Aragvi nehri üzerinde kurulu küçük bir yerleşim. Sonradan nehrin üzerine baraj yapılınca, göl kıyısında bir yerleşim yeri haline gelmiş. 13. yüzyılda, bölgeyi yöneten Aragvi dükleri tarafından kurulmuş. Küçük bir kale ve kiliseden oluşuyor. Daha sonra rakip dükler tarafından yakılıp yıkılmasına ve tekrar elden geçirilmesine rağmen, kalanlar ve göl kıyısının sakinliği nedeniyle, ziyaret etmekten en çok keyif aldığımız yerlerden biri oldu. Yazın gölde yüzmek, kışın ise kayak merkezi Gudari’ye giderken soluklanmak için güzel bir nokta. Yeme içme ve alışveriş imkanları kısıtlı. Kalenin etrafında yeni bir düzenleme yapılıyor. Sanırım daha sonra gelecekler, biraz daha fazla imkana sahip olacaklar. Gölde yüzebilir, deniz bisikleti (göl olunca, göl bisikleti mi olur acaba) kiralayabilir veya kıyıda bulunan 2 kafeden birinde bir şeyler içebilirsiniz. Suyun içinde, bizim Sivas Kangal gölünün, doktor balıklarının Gürcistan versiyonu var. Suyun içinde oturunca, gelip didiklemeye başlıyorlar. Tek sorun, bizim balıklara göre biraz yoğun bir tedavi uyguluyorlar. Gıdıklanıyorsanız denemeyin :)

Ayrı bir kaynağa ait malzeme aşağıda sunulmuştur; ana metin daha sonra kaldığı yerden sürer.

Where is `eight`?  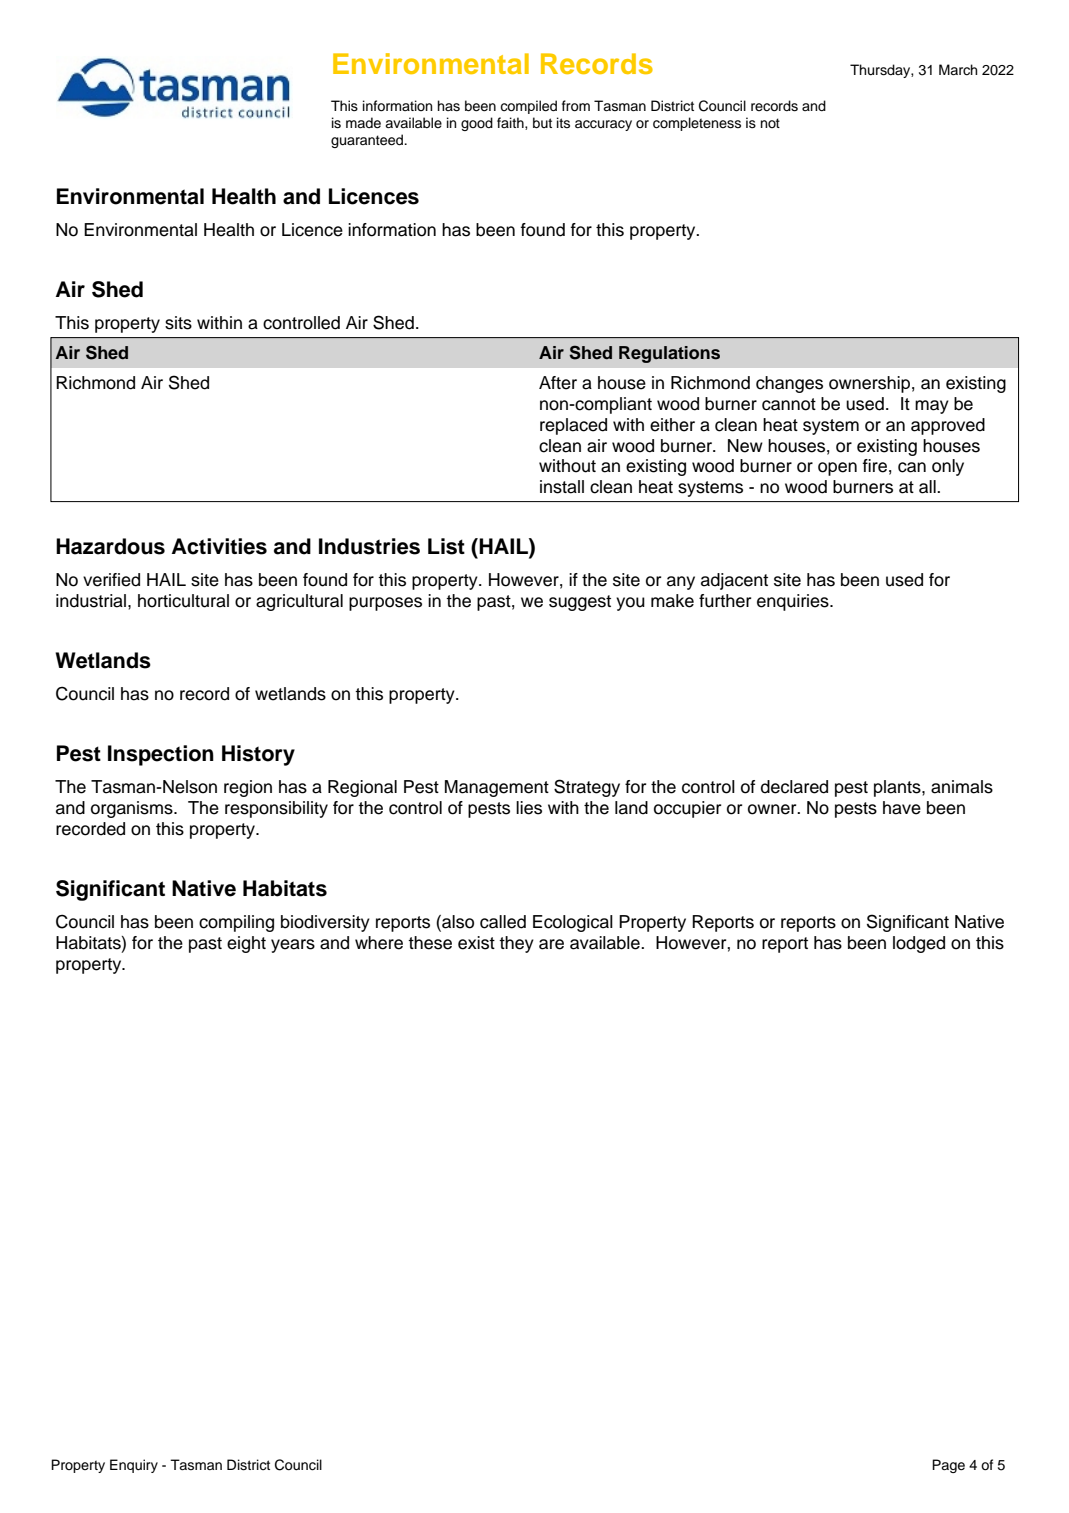
eight is located at coordinates (246, 944).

Yağmur başlayınca bütün ekip tentenin altına sığındık :)
Gece, gölün karşı kıyısından çakal ulumaları geliyordu. Kilisenin yanındaki yerimizi terk ederek, birazda çakal görme hayali ile karşı kıyıya geçtik. Ama 2 gece konaklamanın ardından ancak 1 tilki, 1 kirpi ve bolca inek gördük :)
Bu arkadaş minyatür bir av köpeği, memelerine bakılırsa bir çok yavrusu var. Önce bir kaç kraker verdik, sonra baktık bu iş böyle olmayacak, kendimize aldığımız ekmeği ona verdik. Bir kaç dilim yedi artanını ağzına alıp yavrularına götürdü.
Normal şartlarda eğer göle girmezseniz, 1 saat içinde herşeyi göreceğiniz bir yer. Bizim gibi gölde yüzmekten keyif alıyorsanız, daha uzun süre oyalanabilirsiniz.